More Reflections on Indigenous Cultures
What most worries daykeepers about people from Europe, and specifically about missionaries, is that they confuse the Earth, whose divinity is equal to that of the celestial God, with the devil. As daykeepers put it, "He who makes an enemy of the Earth makes an enemy of his own body."...
At one end of the Popol Vuh the gods are preoccupied with the difficult task of making humans, and at the other human are preoccupied with the equally difficult task of finding the traces of divine movements in their own deeds...
In theory, if we who presently claim to be human were to forget our efforts to find traces of divine movements in our own actions, our fate should be something like that of the wooden people in the Popol Vuh. For them, the forgotten force of divinity reasserted itself by inhabiting their own tools and utensils, which rose up against them and drove them from their homes. Today they are swinging through the trees.
-Dennis Tedlock, from his introduction to the Popol Vuh: The Mayan Book of the Dawn of Life
1. It's a pity that the Maya sage mentioned above does not realize that the Christian God is both Lord of Heaven and Earth, but perhaps that is the Christians' fault. Christianity was imposed on them as the religion of the conqueror and the religion of the Other. As I mentioned in this post, however, our ties to the Earth may be more than we care to acknowledge. We may be living (and thinking) unnaturally and therefore, un-humanly. Of course, please don't ask me to elaborate, since it's just a question.
2. The Popol Vuh was originally transmitted as a book of hieroglyphs that were "performed"/interpreted by "daykeepers": older sages who knew the meanings of the signs. Only with the Spanish conquest was it finally written down phonetically. Sacred texts in the ancient world always passed through someone who was older and wiser; reading was always communal.
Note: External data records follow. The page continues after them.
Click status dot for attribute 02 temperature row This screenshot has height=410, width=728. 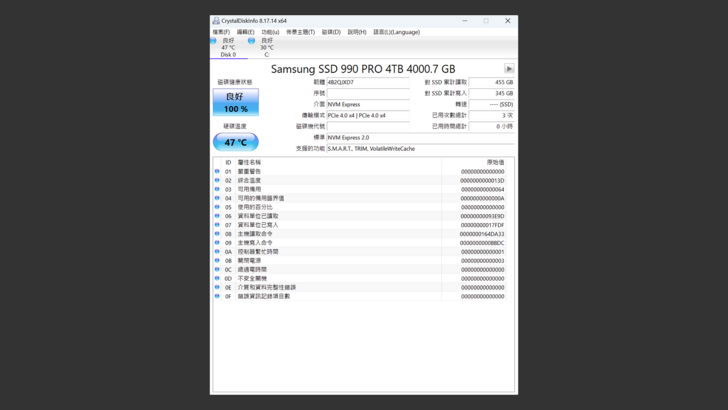click(x=217, y=180)
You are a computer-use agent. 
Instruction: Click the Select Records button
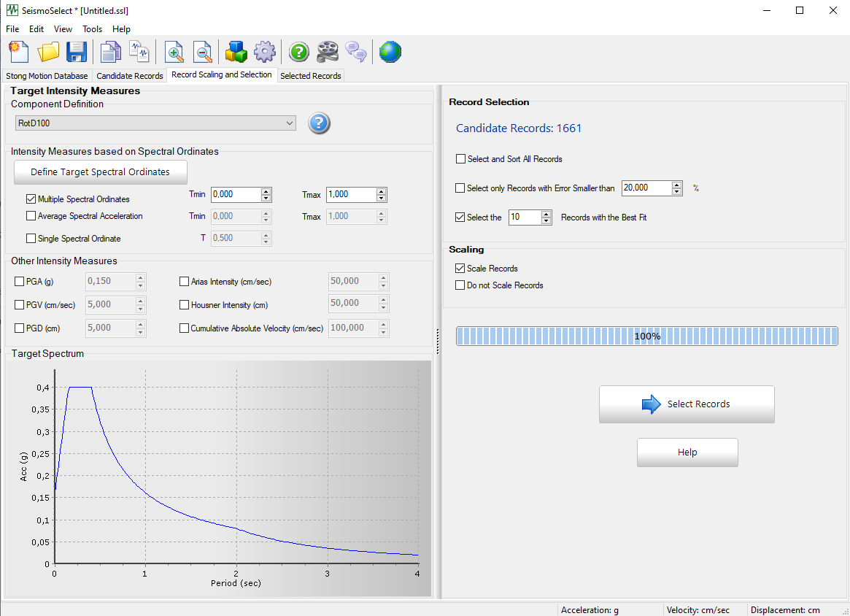[687, 404]
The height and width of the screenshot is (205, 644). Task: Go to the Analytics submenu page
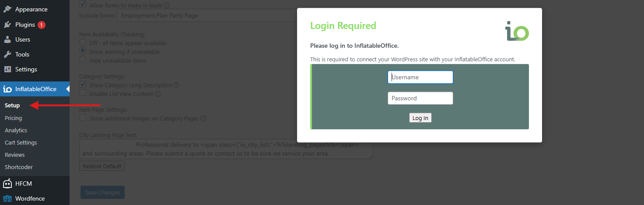tap(16, 130)
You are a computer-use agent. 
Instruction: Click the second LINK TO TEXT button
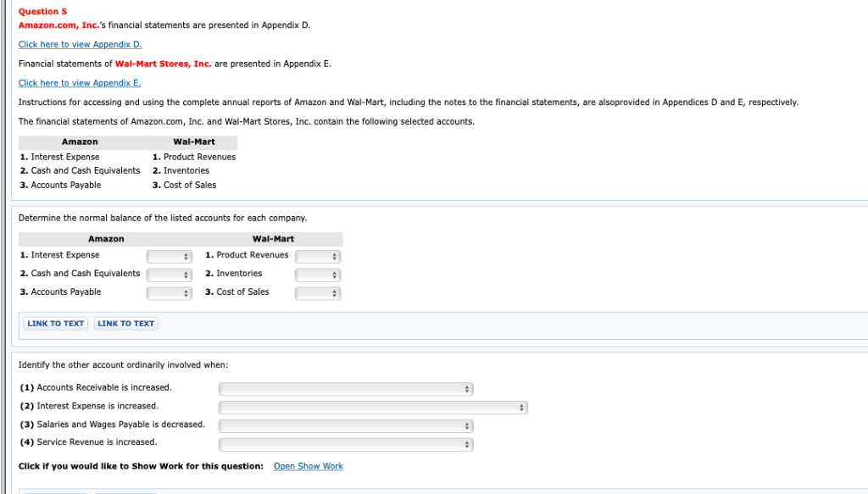click(x=125, y=323)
One can reason then that this is the nature of all sacred texts according to how we human beings act. To argue the text against the community is thus a very new and strange phenomenon.
3. The Quiche Maya in Guatemala are described as still practicing their pre-Columbian devotions to their gods. However, they often begin even these rites with a Pater Noster or Ave Maria. This type of syncretism should of course be discouraged, but what type of syncretism do we moderns take part in that is imperceptible to our eyes? How many times do we pray before the altar of secularism, pluralism, and universal skepticism? Maybe the Maya do not perceive the contradictions in their religious practices. Then again, maybe we do far worse. We tend to not, in many cases, see the hand of God in all creation. Maybe in that sense, our society is de-evolving.